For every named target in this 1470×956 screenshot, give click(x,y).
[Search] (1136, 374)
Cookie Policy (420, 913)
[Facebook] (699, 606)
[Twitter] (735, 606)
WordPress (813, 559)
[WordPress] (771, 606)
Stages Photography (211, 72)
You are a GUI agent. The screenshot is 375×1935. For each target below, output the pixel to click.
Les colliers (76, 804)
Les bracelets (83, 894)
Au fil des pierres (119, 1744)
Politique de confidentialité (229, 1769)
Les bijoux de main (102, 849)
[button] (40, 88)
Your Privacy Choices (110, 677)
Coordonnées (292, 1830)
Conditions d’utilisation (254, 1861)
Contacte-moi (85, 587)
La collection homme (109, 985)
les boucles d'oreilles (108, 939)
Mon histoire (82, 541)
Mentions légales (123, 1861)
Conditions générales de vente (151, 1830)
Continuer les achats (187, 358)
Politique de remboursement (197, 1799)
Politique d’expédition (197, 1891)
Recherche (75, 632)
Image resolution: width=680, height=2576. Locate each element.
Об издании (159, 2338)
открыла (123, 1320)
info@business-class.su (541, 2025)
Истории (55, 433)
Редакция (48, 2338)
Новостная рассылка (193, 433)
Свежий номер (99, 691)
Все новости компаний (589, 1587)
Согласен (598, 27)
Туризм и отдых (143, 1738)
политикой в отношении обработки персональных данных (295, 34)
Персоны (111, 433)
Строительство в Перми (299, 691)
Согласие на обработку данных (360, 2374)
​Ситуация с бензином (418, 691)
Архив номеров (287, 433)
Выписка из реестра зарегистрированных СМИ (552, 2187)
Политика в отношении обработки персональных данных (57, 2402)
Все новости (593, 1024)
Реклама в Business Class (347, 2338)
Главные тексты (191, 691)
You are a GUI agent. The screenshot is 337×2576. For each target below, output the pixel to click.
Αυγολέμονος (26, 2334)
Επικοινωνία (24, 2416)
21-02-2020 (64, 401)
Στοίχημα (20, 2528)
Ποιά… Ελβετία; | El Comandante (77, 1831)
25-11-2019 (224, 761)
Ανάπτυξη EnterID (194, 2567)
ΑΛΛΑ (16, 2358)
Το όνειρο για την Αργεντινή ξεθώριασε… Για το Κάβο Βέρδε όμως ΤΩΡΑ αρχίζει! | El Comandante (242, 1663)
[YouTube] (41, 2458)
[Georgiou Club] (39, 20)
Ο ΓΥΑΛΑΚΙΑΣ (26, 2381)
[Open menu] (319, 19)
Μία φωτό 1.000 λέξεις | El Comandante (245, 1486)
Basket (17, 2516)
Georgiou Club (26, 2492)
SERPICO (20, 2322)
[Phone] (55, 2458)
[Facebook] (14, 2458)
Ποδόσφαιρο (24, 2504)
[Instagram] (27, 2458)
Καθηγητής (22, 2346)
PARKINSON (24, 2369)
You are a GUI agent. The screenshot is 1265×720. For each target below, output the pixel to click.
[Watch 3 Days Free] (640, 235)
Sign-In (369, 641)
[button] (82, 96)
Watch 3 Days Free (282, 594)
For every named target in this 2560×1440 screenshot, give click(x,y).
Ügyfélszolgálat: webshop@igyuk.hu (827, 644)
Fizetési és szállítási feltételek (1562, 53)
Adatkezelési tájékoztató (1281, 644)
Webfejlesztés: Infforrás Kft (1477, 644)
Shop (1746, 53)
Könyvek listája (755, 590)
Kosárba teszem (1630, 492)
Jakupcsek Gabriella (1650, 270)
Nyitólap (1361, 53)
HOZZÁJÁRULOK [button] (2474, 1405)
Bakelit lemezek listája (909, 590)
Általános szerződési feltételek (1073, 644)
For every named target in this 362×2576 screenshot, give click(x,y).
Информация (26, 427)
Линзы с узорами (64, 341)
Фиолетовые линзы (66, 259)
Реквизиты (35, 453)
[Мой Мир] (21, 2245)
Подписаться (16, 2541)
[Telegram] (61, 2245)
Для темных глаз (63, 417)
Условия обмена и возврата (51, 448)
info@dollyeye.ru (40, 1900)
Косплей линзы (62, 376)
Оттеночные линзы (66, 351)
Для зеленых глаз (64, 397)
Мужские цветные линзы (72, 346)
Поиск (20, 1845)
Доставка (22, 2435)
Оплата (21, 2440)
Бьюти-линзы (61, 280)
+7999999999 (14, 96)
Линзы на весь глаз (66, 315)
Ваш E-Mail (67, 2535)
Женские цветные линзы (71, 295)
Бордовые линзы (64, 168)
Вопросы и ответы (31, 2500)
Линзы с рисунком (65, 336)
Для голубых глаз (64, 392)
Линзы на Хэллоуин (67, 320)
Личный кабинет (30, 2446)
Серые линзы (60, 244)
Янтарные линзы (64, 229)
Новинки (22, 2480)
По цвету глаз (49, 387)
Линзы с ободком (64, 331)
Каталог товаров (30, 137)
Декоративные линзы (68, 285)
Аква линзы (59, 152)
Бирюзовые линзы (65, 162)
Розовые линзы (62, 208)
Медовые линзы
-=-=-=-=-
WORK ITEM:
In the lines above, find the word "below" and copy each line that contains it.

SOLUTION TO THE EXERCISE:
You are a GUI agent. The screenshot is 375×1935. For each target below, output the pixel to click.
You are a GUI agent. The screenshot is 337×2576. For each target below, output the pixel to click.
You are a GUI agent. The screenshot is 1265×720. For each target below, output the pixel to click.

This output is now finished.